- Work instructions -
Here the job is to print only the lines from the one containing "This screenshot has height=130, width=212." to the end of the entries, both included, exactly as they stand, with pictures excluded.

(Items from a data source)
---
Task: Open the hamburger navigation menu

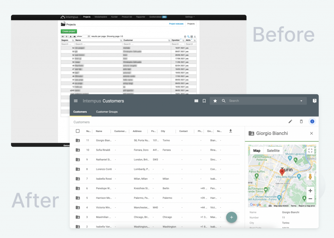Action: pyautogui.click(x=76, y=101)
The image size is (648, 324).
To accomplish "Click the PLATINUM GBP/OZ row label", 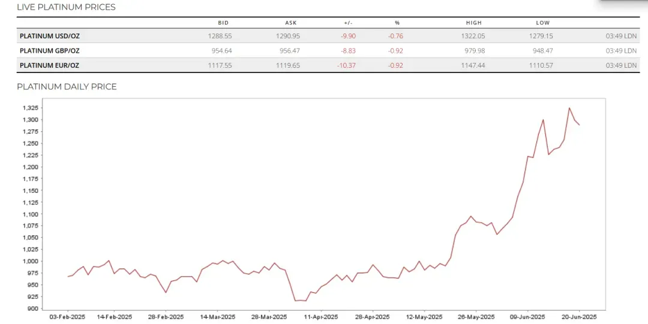I will [50, 51].
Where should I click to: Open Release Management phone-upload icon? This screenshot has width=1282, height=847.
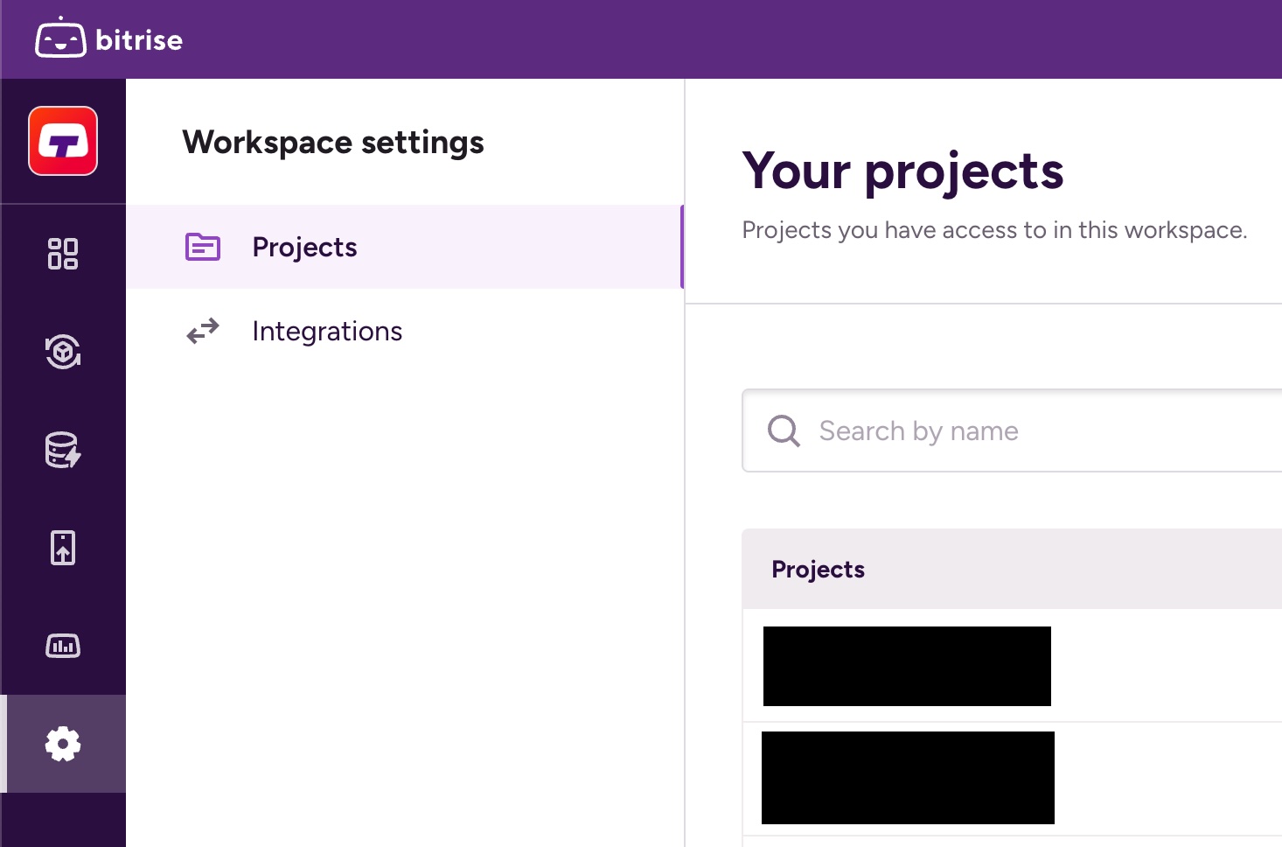click(63, 548)
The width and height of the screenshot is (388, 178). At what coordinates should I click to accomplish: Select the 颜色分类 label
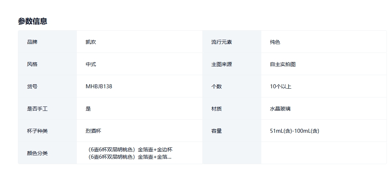click(37, 153)
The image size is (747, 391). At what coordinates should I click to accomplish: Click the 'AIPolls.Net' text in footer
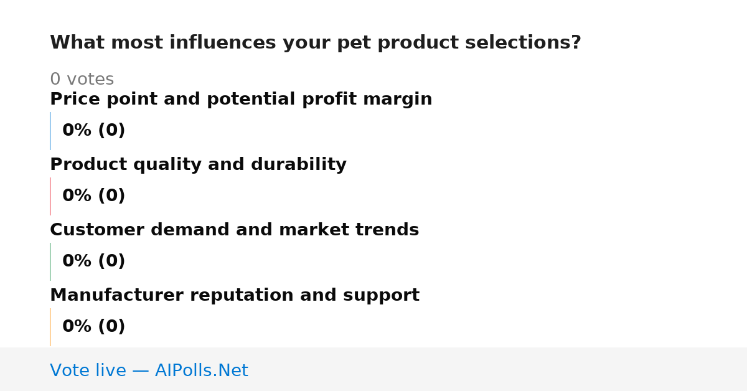[x=201, y=371]
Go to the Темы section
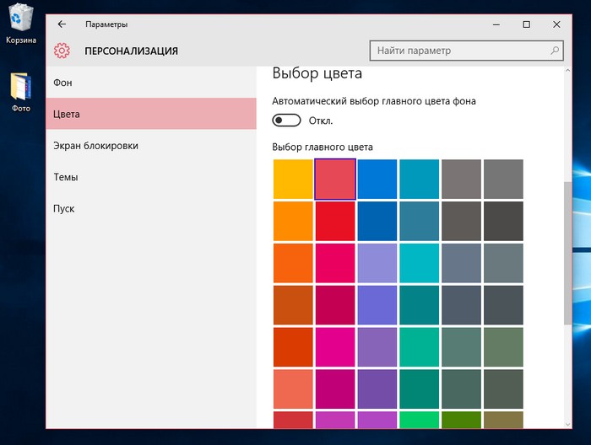The width and height of the screenshot is (591, 445). (66, 178)
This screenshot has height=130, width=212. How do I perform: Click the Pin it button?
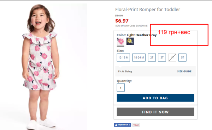[x=136, y=125]
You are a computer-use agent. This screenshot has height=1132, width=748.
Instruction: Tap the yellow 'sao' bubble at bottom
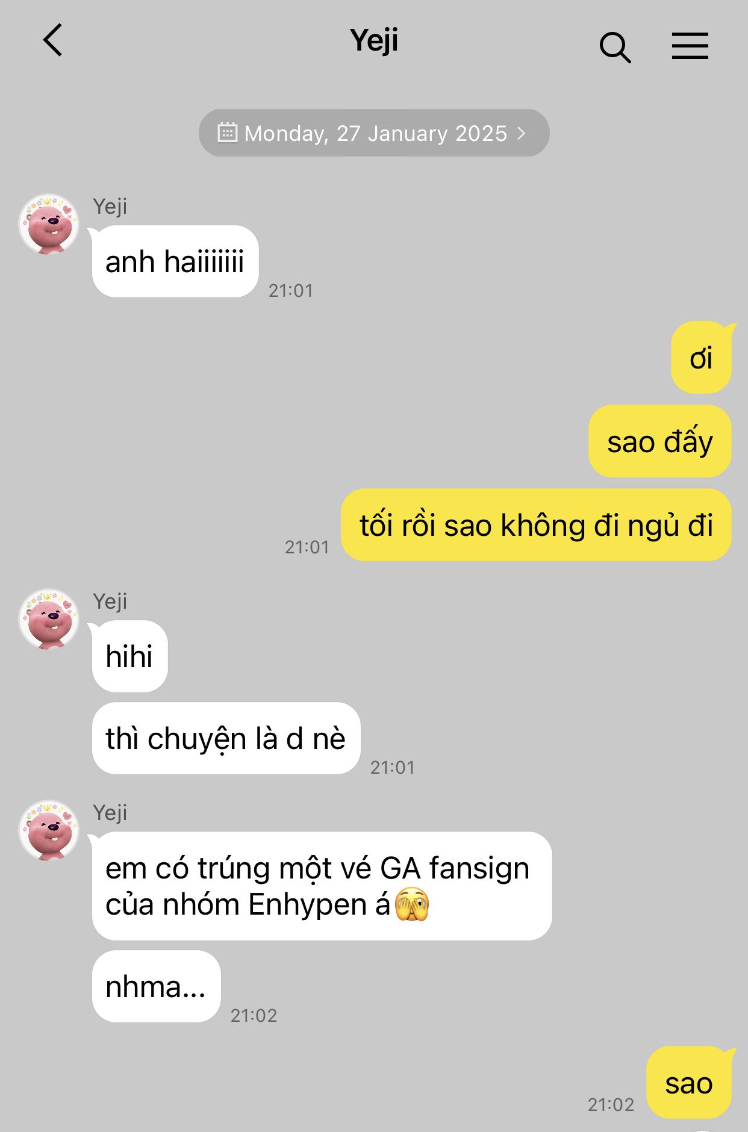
---
- Task output -
This screenshot has height=130, width=212. How do I perform: Click the Pin it button?
[x=136, y=125]
You are a computer-use agent. This screenshot has height=1132, width=748.
Instruction: Tap the yellow 'sao' bubble at bottom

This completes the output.